Tiago Nunes comemora título e enaltece 'fome de campeão' do elenco do Athletico

Treinador lembrou da derrota na final da Copa Libertadores de 2005, diante do São Paulo

O técnico Tiago Nunes não poupou elogios aos jogadores do Athletico-PR após a conquista do título inédito da Copa do Brasil. O troféu veio com vitória sobre o Internacional no Beira-Rio, em Porto Alegre, pelo placar de 2 a 1. Na ida, o time de Curitiba há havia vencido por 1 a 0.

"Isso é fruto de muito amor. Temos um grupo jovem, com fome de campeão. O Inter é um grande clubes, mas ganhamos de vários grandes clubes para conquistar o título. Ouvimos muita coisa nessa trajetória. Nunca fomos considerados favoritos, porém, o futebol nos proporcionou isso. Esses meninos são imortais", afirmou o treinador.

Nunes analisou os 90 minutos realizados pelo time no Beira-Rio. "Nós tínhamos muita clareza que para competir com o Inter precisaríamos fazer gol. O Inter nos sufocou no primeiro tempo, principalmente pelo lado direito. Tivemos dificuldade e sofremos bastante. Não aparecemos para jogar. Ficamos esperando e só demos chutões. No segundo tempo, a gente acertou. Tudo conspirou para dar certo. Sustentamos com dificuldade na etapa inicial. No segundo, sofremos menos e acabamos merecendo esse título inédito", disse.

O treinador lembrou também da derrota na final da Copa Libertadores de 2005, diante do São Paulo, no próprio Beira-Rio. Segundo Tiago Nunes, o estádio do Internacional vai ser lembrado com muito carinho, a partir de agora, pelos atleticanos.

"Tivemos uma oportunidade de reconstruir um erro histórico.
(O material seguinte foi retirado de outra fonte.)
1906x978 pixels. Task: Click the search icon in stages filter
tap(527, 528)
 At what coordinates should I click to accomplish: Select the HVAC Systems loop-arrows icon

Lembrávamos com tristeza da final da Libertadores de 2005. Mas conseguimos mudar a história. O Beira-Rio será lembrado por esse momento único, de muita alegria para os torcedores", avisou.

Questionado sobre ser o maior treinador da história da equipe rubro-negra, Tiago Nunes se esquivou. "Não sou o maior técnico da história do Athletico. Eu tive a sorte de pegar essa estrutura maravilhosa, um clube com ideias muito claras desde a sua formação. Geninho, Vadão, Pepe, esses foram pioneiros, tiveram trabalhos maiores. Vivo um momento positivo do clube. Vivo o momento. Tenho entregue os resultados que o clube quer, mas porque muitos (treinadores) passaram antes por aqui", disse o técnico, que levara o time ao título da Copa Sul-Americana no ano passado.

Ele ainda negou deixar o clube: "Vou pedir perdão pelo uso da palavra, mas foi a maior cagada usar a palavra cansado. Quis ser sincero, mas acabou servindo de aprendizado para não cometer mais esse erro. Estava sim cansado fisicamente, pela rotina, mas faz parte da profissão", revelou, referindo-se à declaração anterior, que considerou mal interpretada pela imprensa.

Por fim, o treinador campeão da Copa do Brasil "decretou" feriado em Curitiba: "Já avisei o Governador: amanhã (quinta) é ponto facultativo em Curitiba. Não precisa trabalhar não. Vamos colocar 40 mil torcedores na Arena para fazer uma festa incrível Vamos tentar ter um time vivo até o duelo contra o Vasco", finalizou.